Pax2 RNA in situ hybridization outlines the MM from the control (A) and mutant (B) at E11.5. C–D, expression patterns of Gdnf in MM are similar between control and mutant at E11.5. Foxd1 expression in the outer portion of the MM and other mesodermal cells, including cells that contribute to the formation of the renal capsule, is apparent in both the control (E) and the mutant (F) samples. Arrowhead marks a medial expansion of its expression domain in mutant. Shh is normally expressed in the floor plate, notochord, and the hindgut (G). In the mutant, the expression in the floor plate and notochord is missing but the expression in the hindgut remains (H). Expression of Gli1^lacZ is seen around notochord in the control (I) but there is a drastic reduction of Gli1^lacZ positive cells in the midline cell populations in the mutant sample. (J). The expression pattern of Id2 is similar in control and mutants (K–L). FP: floor plate; HG: hindgut; MM: metanephric mesenchyme; NC: notochord; NT: Neural tube.

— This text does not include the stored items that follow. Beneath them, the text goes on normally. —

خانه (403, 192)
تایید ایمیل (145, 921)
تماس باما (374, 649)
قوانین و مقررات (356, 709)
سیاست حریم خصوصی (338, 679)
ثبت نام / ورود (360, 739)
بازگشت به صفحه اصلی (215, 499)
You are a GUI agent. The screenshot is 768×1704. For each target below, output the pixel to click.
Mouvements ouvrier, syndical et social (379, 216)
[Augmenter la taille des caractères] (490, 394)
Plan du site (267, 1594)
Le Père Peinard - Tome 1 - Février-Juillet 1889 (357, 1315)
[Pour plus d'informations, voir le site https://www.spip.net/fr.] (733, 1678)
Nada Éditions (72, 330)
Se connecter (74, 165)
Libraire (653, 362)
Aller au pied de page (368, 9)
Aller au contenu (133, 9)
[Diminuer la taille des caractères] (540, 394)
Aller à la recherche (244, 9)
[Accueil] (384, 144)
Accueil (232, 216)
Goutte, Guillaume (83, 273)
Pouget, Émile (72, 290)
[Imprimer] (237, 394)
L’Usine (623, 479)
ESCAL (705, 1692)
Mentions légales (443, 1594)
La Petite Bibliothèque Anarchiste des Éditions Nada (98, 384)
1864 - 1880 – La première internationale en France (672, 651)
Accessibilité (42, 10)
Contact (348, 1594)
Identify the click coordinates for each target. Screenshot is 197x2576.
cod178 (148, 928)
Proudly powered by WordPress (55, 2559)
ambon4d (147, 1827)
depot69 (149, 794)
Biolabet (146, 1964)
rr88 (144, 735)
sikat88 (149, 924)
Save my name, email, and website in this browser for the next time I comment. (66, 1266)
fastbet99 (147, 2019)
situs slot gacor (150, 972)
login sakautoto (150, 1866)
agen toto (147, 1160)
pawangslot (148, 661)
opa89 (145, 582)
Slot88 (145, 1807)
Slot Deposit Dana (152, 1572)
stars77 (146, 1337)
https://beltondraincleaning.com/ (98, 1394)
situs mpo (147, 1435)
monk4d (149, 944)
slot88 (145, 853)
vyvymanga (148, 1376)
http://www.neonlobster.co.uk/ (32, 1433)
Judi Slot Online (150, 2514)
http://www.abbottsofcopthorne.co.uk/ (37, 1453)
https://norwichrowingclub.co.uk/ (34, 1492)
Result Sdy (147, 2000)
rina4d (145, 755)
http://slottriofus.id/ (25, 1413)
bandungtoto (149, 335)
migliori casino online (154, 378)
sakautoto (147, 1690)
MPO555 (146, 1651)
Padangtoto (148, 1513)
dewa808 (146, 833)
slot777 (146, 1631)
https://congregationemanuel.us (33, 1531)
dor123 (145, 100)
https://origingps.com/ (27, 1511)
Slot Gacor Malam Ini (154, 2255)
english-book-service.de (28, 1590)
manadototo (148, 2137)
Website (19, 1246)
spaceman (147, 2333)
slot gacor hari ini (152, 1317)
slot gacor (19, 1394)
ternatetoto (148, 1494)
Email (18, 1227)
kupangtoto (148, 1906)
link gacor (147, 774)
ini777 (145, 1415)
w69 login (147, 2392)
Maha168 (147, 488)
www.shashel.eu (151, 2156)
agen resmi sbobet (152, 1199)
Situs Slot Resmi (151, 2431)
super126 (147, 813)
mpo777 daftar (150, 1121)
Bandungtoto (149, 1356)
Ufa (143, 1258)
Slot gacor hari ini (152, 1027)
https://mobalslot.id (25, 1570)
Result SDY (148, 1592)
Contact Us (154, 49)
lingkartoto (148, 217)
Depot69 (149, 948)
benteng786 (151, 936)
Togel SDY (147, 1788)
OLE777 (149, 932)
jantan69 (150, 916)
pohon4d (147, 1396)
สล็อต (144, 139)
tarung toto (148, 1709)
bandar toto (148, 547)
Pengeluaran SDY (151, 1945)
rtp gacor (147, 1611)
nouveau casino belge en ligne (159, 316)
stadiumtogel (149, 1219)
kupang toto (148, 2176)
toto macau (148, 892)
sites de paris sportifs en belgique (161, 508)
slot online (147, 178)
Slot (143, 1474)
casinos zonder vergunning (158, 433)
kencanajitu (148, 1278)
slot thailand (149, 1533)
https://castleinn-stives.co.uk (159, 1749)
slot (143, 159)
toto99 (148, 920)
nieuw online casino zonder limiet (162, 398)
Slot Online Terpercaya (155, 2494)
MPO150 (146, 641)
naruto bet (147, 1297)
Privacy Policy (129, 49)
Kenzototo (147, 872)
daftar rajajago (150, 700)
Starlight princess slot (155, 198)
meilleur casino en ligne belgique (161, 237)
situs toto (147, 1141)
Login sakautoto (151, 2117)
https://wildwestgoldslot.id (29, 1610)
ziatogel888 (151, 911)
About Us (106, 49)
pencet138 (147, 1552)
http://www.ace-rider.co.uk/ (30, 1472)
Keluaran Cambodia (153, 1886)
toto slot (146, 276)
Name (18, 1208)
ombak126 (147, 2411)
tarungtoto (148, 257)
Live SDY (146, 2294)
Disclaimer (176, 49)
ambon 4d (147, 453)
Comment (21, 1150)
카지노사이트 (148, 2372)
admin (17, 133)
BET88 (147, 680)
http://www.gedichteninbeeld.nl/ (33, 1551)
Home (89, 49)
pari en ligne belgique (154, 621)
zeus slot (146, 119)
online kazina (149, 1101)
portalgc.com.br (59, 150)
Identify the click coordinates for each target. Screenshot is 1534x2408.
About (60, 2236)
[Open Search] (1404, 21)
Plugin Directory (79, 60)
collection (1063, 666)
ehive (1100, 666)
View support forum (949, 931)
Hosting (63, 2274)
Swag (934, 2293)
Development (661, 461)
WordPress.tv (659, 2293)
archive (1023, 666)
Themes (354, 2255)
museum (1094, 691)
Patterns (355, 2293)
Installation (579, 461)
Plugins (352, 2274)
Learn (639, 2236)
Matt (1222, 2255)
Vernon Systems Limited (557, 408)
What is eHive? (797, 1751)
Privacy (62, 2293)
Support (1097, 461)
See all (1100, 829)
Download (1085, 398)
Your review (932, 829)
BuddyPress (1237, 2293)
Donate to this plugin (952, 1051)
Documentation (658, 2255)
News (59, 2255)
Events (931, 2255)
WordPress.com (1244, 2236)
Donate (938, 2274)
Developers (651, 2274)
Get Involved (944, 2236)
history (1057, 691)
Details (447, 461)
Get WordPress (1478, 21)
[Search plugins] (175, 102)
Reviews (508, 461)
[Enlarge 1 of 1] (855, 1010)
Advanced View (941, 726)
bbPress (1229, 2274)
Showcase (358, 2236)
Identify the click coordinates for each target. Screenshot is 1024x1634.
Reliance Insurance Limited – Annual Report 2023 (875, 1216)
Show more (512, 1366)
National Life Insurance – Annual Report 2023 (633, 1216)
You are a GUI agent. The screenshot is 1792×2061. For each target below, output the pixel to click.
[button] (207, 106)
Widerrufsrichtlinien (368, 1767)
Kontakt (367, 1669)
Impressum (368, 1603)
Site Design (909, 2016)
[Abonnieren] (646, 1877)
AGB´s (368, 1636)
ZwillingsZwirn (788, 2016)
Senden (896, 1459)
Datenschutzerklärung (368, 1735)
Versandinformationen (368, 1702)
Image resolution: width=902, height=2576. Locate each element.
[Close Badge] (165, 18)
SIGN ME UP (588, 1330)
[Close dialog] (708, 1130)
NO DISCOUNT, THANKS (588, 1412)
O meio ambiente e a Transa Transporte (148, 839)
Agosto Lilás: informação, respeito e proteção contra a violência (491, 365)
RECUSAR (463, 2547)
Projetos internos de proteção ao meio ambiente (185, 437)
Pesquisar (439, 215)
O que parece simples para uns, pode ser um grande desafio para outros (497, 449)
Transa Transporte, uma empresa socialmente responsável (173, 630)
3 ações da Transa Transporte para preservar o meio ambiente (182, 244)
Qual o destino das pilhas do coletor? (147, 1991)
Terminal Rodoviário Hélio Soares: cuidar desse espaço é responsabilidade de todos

Fig. 6. Inactivation of Shh in the notochord and floor plate also leads to kidney fusion but not renal agenesis

Shh expression is detected in the notochord, floor plate and the hindgut on the transverse section at the MM level in the E12.5 control embryo (A). Shh expression in the notochord and floor plate is absent in the littermate mutant (B), though the notochord is still present at this stage. Insets show the enlarged images of the rectangular areas. H&E and Alcian blue (for cartilage) stained transverse sections from control (C) and mutant (D) embryos at E12.5 showed that the notochord persists in NC-Shh mutants with the MM tissues fused. Pax2 staining on E12.5 cross sections shows the separation of the left and right MM tissues in the control (E) and the fused MM tissues in the mutant (F). Pax2 staining on E11.5 control (G) and mutant (H) littermates revealed that MM tissues are closer to each other in the mutants. Insets show notochord images from H&E stained adjacent sections. Compared to the control (I) at E12.5, Ptch1 expression in the mutant sample (J) is drastically decreased in perinotochordal mesoderm at the MM level (Insets show the enlarged images of the rectangular areas.). FP: floor plate; HG: hindgut; MM: metanephric mesenchyme; NC: notochord.

Fig. 7. Models for axial regulation of metanephric kidney development

The finding of renal fusion in the NC-DTA mutants contradicts the hypothesis that degeneration of the notochord leads to renal agenesis (Model 1). In a new model (Model 2), signals from the notochord and floor plate, such as Shh, do not directly affect nephrogenesis. Instead, these signals affect the development of the midline structures and the positioning of the MM. See text for details. UB: ureteric bud; MM: metanephric mesenchyme.